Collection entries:
::::::::::
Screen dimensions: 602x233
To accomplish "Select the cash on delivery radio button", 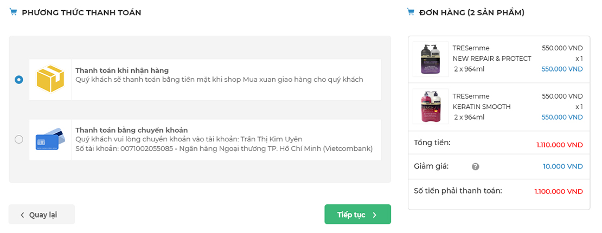I will coord(19,80).
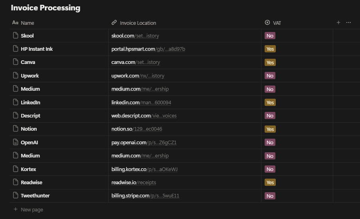This screenshot has height=219, width=360.
Task: Click the page icon next to Tweethunter
Action: [16, 196]
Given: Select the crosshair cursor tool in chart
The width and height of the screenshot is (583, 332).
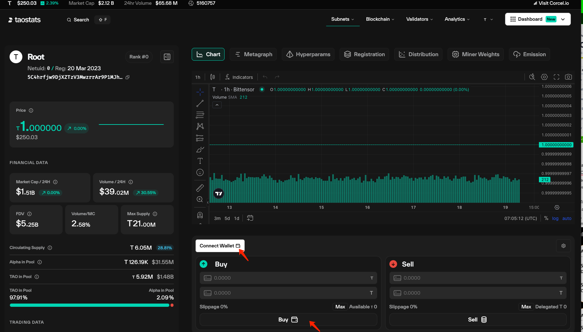Looking at the screenshot, I should coord(200,92).
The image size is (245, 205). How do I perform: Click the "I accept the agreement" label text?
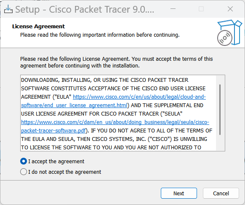coord(56,162)
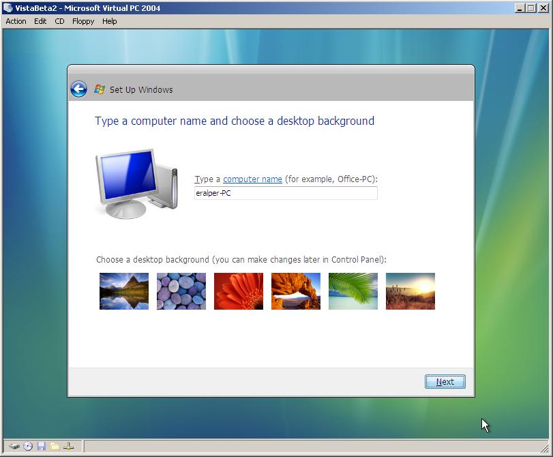
Task: Open the shared folders icon in status bar
Action: 55,446
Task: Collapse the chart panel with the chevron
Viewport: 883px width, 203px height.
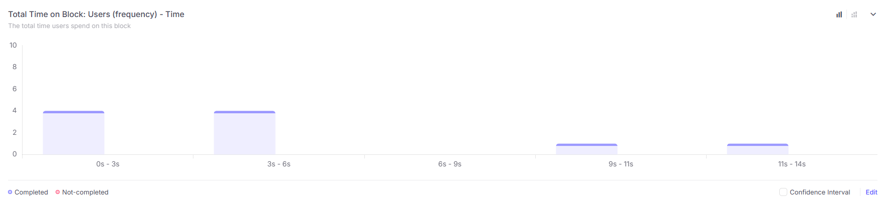Action: 873,15
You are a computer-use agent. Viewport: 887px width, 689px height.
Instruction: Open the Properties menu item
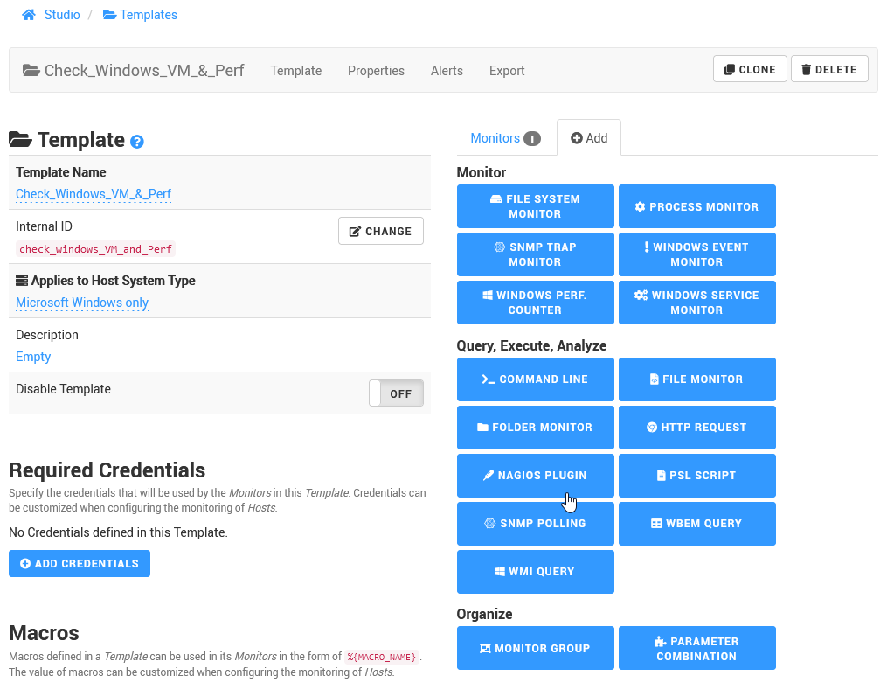coord(376,71)
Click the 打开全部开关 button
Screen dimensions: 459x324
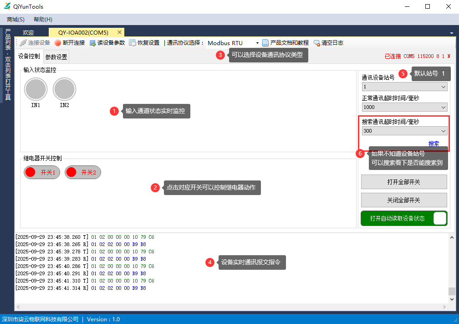point(403,182)
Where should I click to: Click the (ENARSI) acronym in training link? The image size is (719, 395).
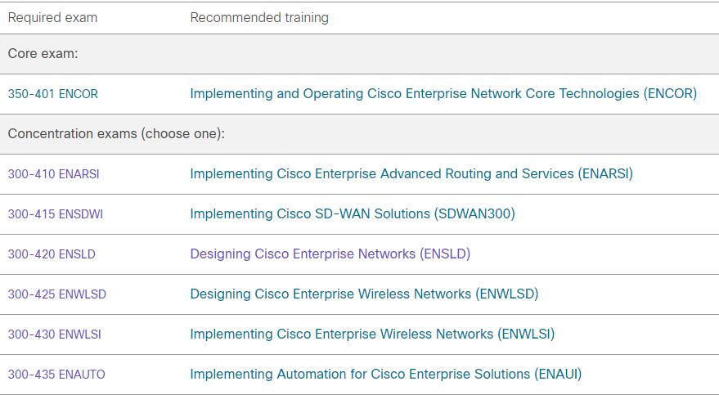tap(605, 173)
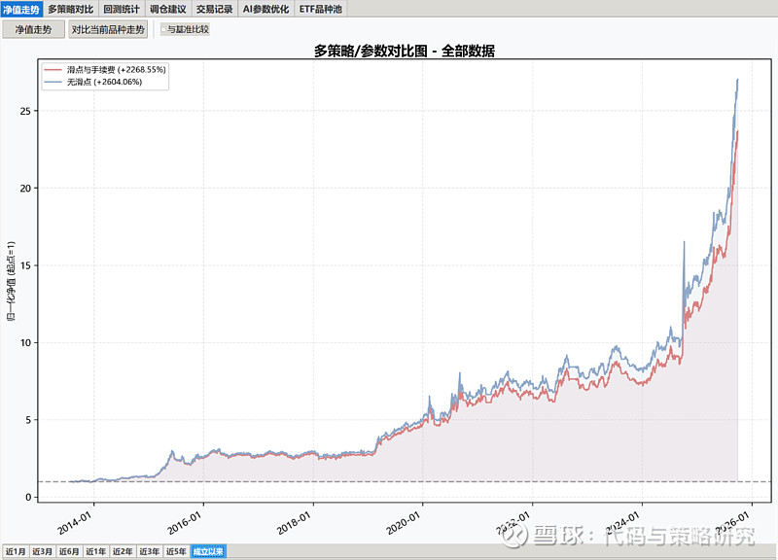Open the 交易记录 tab
Image resolution: width=778 pixels, height=560 pixels.
214,8
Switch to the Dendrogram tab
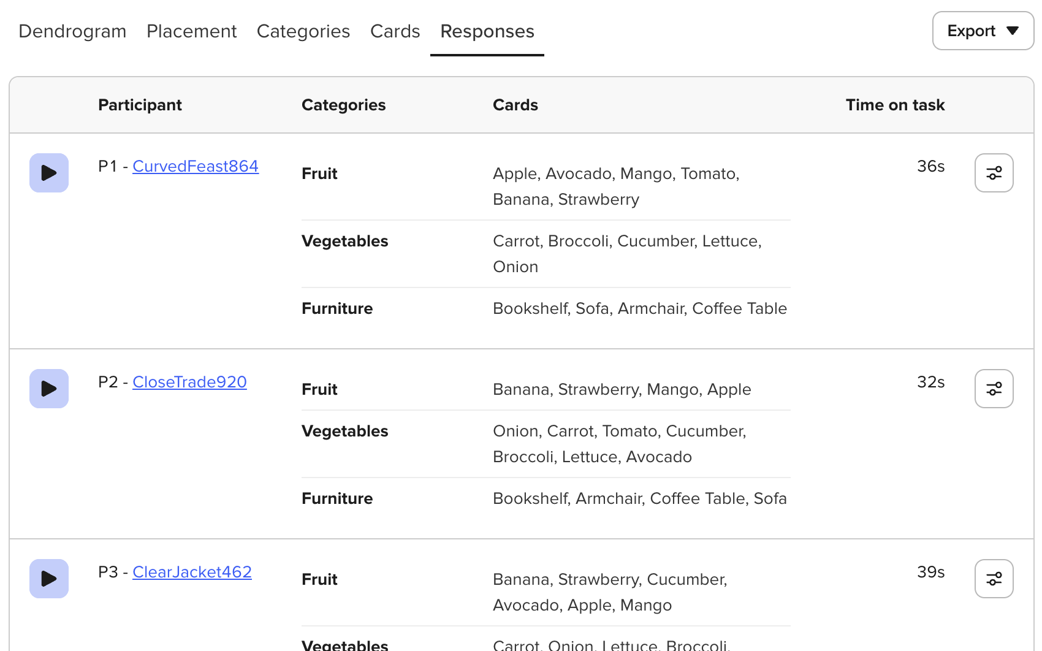This screenshot has height=651, width=1042. point(72,31)
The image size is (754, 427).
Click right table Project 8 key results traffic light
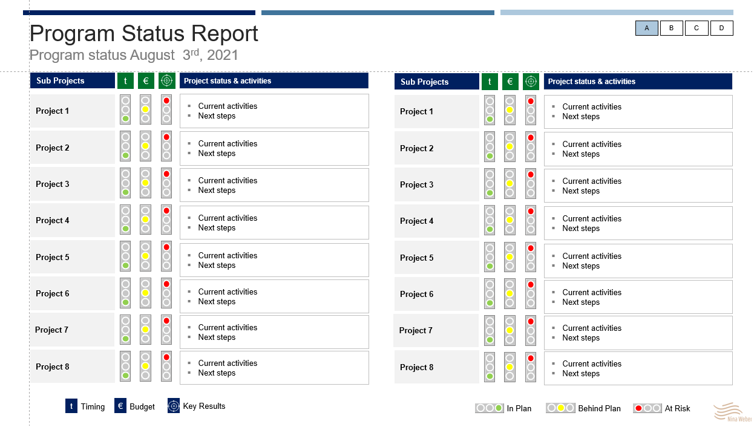click(x=531, y=367)
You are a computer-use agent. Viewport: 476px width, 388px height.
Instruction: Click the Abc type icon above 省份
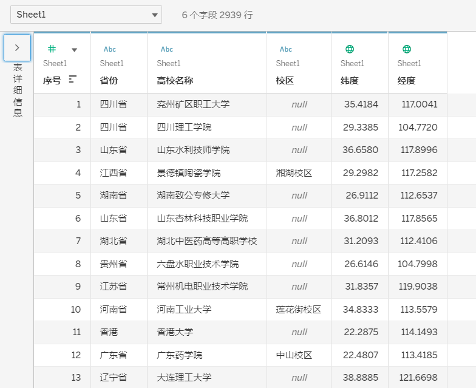pos(109,49)
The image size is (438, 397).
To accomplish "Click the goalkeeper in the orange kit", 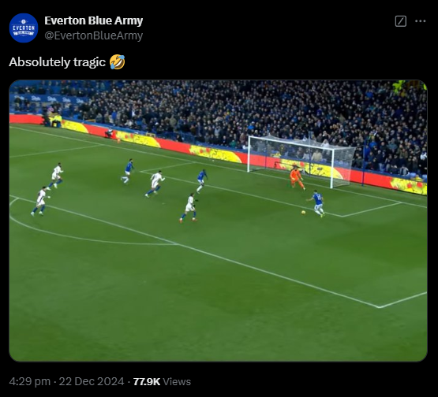I will pos(297,178).
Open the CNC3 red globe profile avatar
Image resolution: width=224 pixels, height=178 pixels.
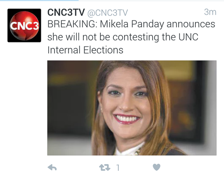tap(24, 25)
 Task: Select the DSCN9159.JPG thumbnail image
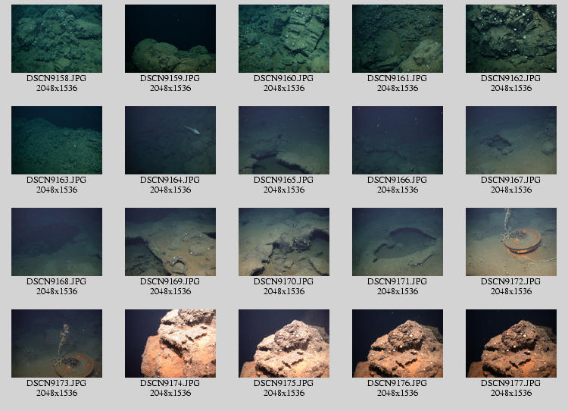pos(170,39)
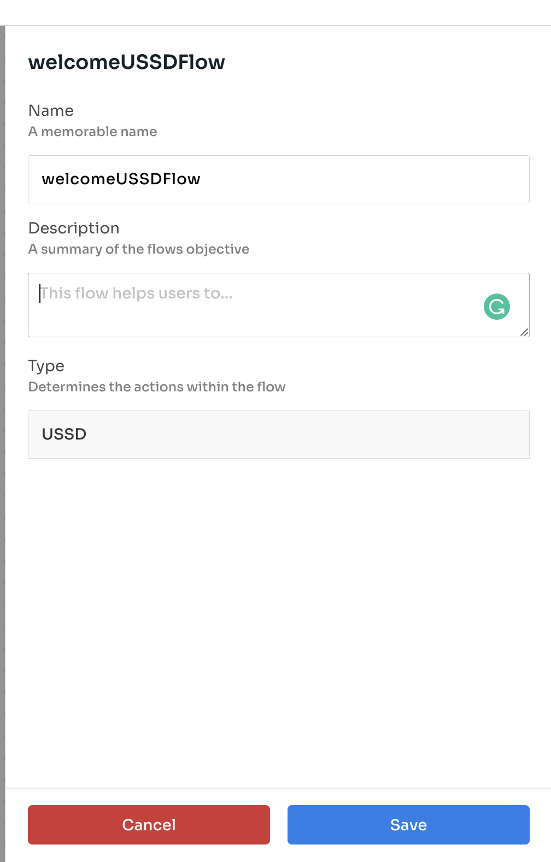Click the Name field label
Viewport: 551px width, 862px height.
point(51,110)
::::::::::
Reproduce the records above exactly, but only from the line with "Viewport: 883px width, 203px height." up to and including the line with "You are a computer-use agent. Viewport: 476px". Leave the pictures out.

Viewport: 883px width, 203px height.
Action: 873,15
You are a computer-use agent. Viewport: 887px width, 689px height.
Instruction: Open the Properties menu item
coord(376,71)
Click the 打开全部开关 button
Screen dimensions: 459x324
point(403,182)
Where should I click to: Click the (ENARSI) acronym in training link? The image size is (719, 395).
tap(605, 173)
Open the 交易记录 tab
Image resolution: width=778 pixels, height=560 pixels.
214,8
Switch to the Dendrogram tab
This screenshot has height=651, width=1042. point(72,31)
The image size is (754, 427).
Click right table Project 8 key results traffic light
click(x=531, y=367)
You are a computer-use agent. Viewport: 476px width, 388px height.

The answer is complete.